■ **YOUR OBJECTIVE**:
Across the data below, how many lines have the word "icon" in them? Give the number and nothing else.

■ **Stored data**:
[Start of Attachment]
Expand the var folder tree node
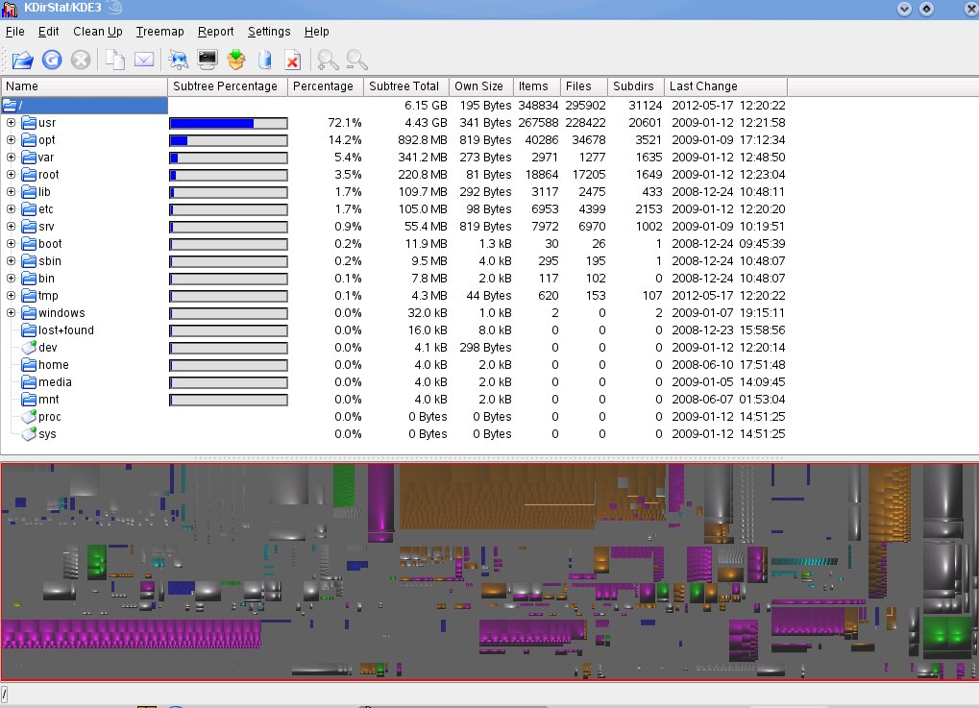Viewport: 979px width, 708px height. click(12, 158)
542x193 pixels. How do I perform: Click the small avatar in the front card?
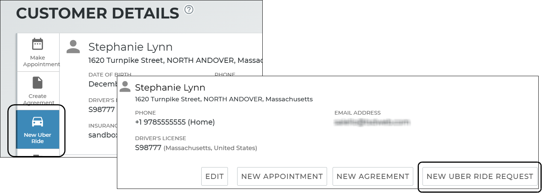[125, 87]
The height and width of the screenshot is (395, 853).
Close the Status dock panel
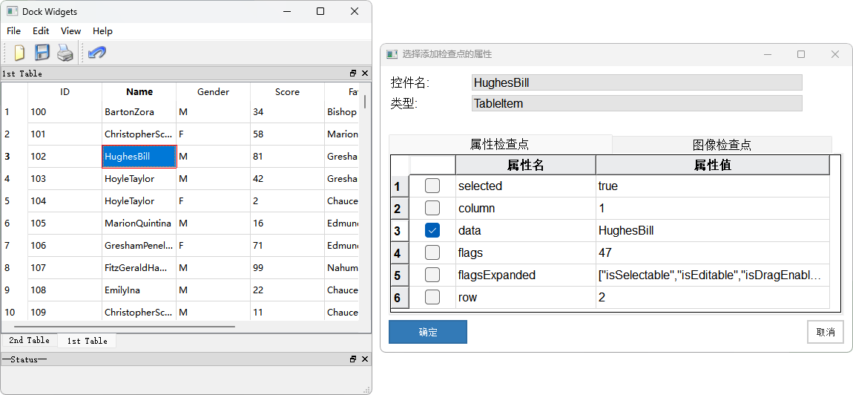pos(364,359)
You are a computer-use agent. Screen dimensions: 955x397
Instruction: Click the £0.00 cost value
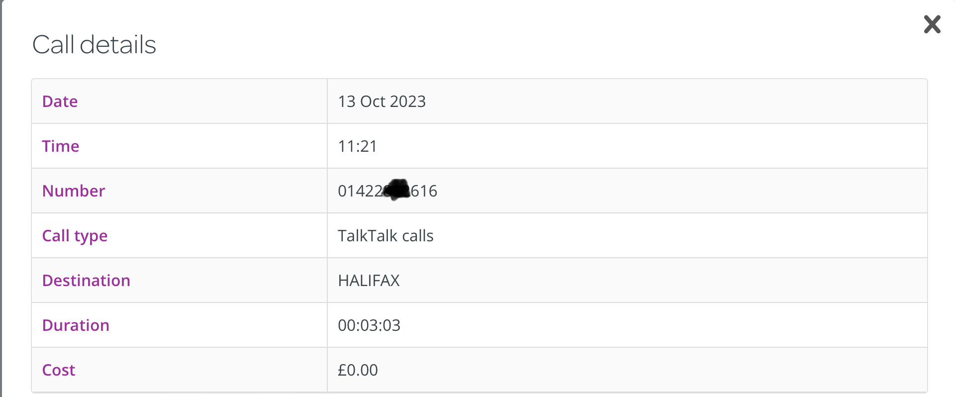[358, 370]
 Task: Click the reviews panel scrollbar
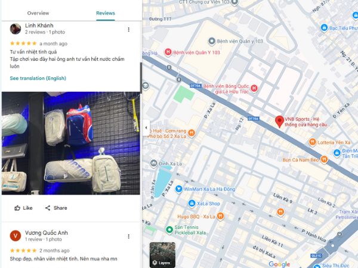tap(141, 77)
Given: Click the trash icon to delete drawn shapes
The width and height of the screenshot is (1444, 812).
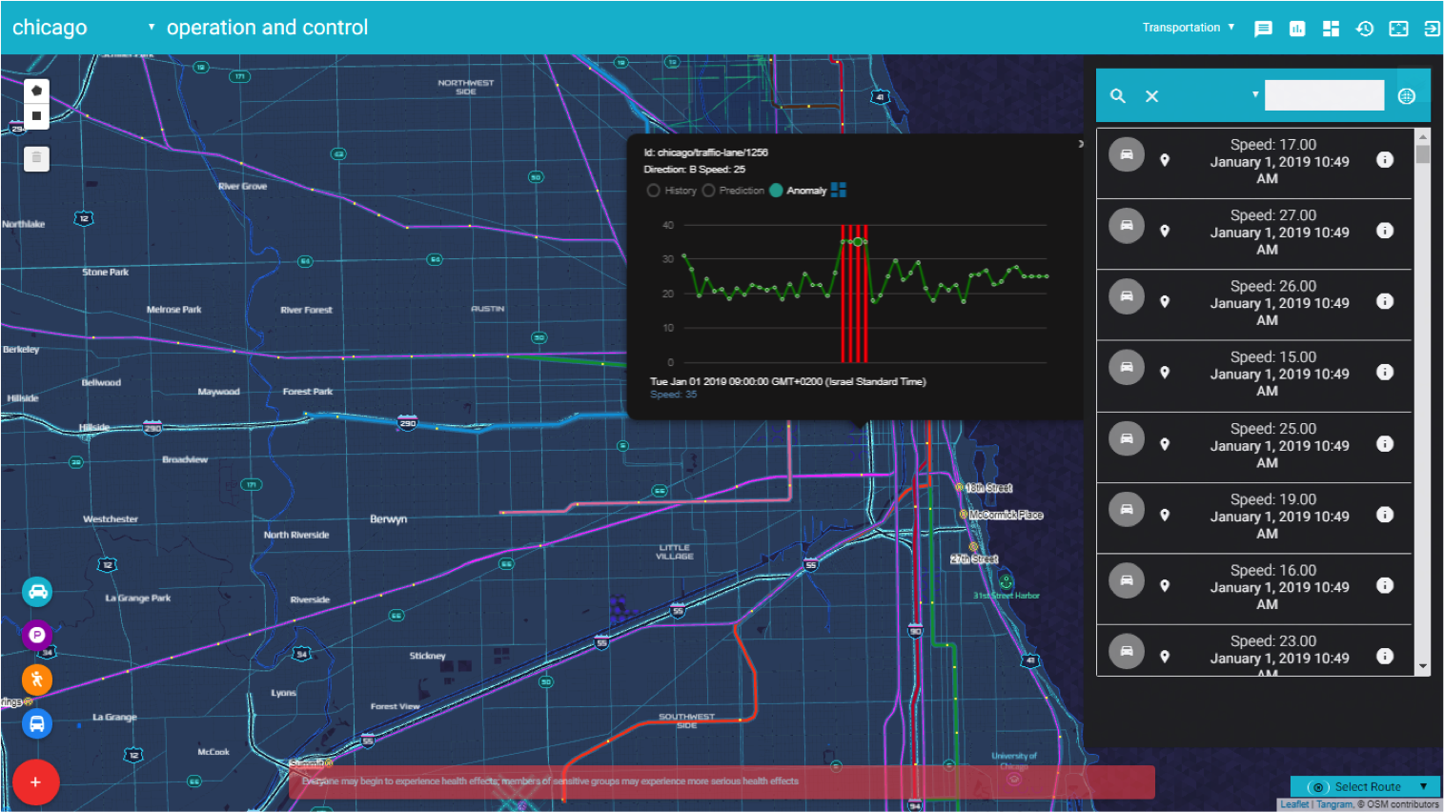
[End of Attachment]
[Start of Attachment]
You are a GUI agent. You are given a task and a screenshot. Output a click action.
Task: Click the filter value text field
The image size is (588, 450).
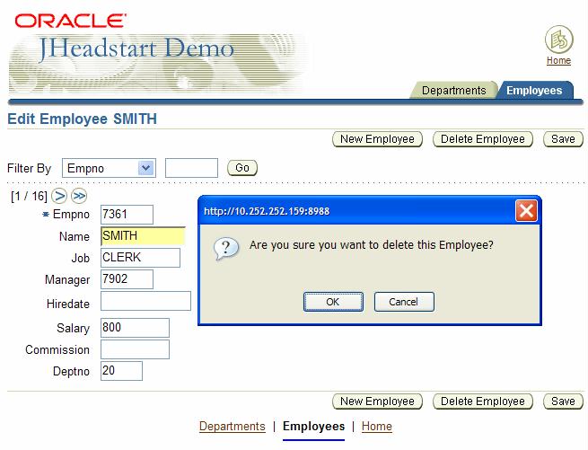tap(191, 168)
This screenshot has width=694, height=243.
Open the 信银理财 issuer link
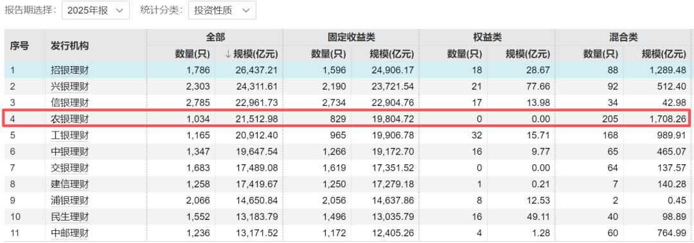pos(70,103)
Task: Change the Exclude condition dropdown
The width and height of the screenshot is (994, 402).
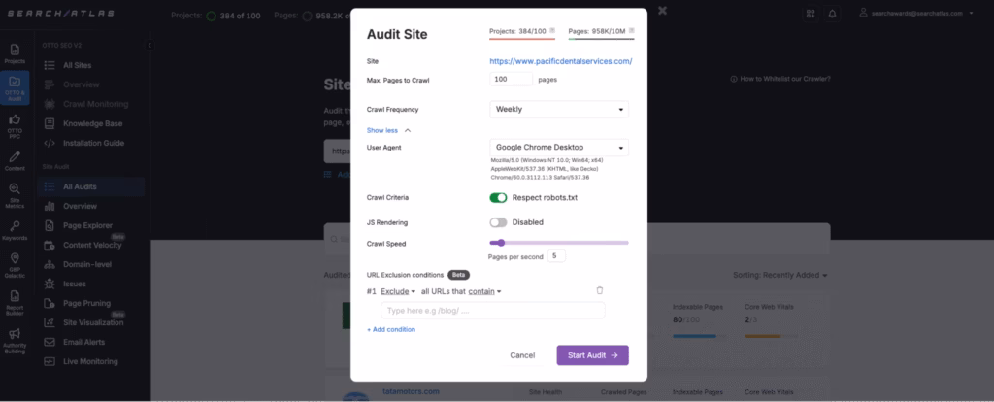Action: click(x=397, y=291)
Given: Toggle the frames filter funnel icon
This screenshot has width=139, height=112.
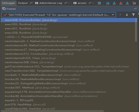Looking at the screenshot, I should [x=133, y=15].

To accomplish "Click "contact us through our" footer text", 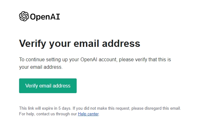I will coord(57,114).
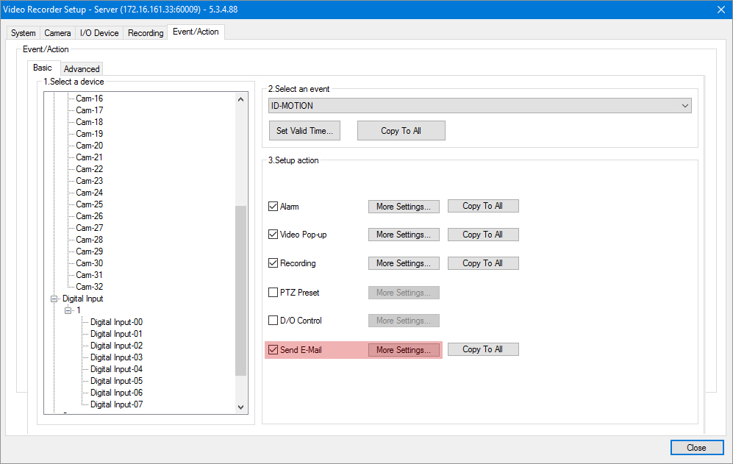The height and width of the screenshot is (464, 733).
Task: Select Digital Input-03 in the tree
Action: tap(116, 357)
[End of Attachment]
[Start of Attachment]
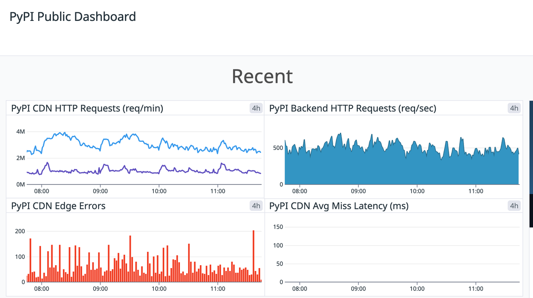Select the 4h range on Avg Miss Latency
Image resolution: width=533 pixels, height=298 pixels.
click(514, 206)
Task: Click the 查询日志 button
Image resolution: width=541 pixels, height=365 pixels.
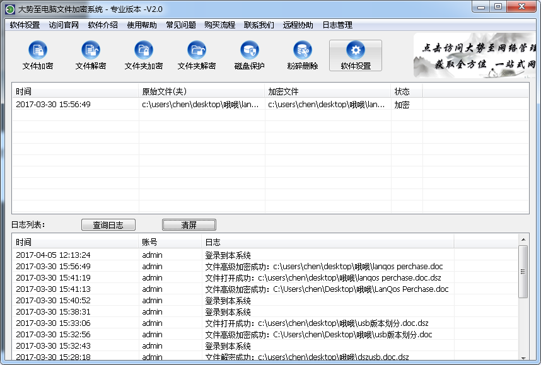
[End of Attachment]
■ **EXERCISE ANSWER**:
2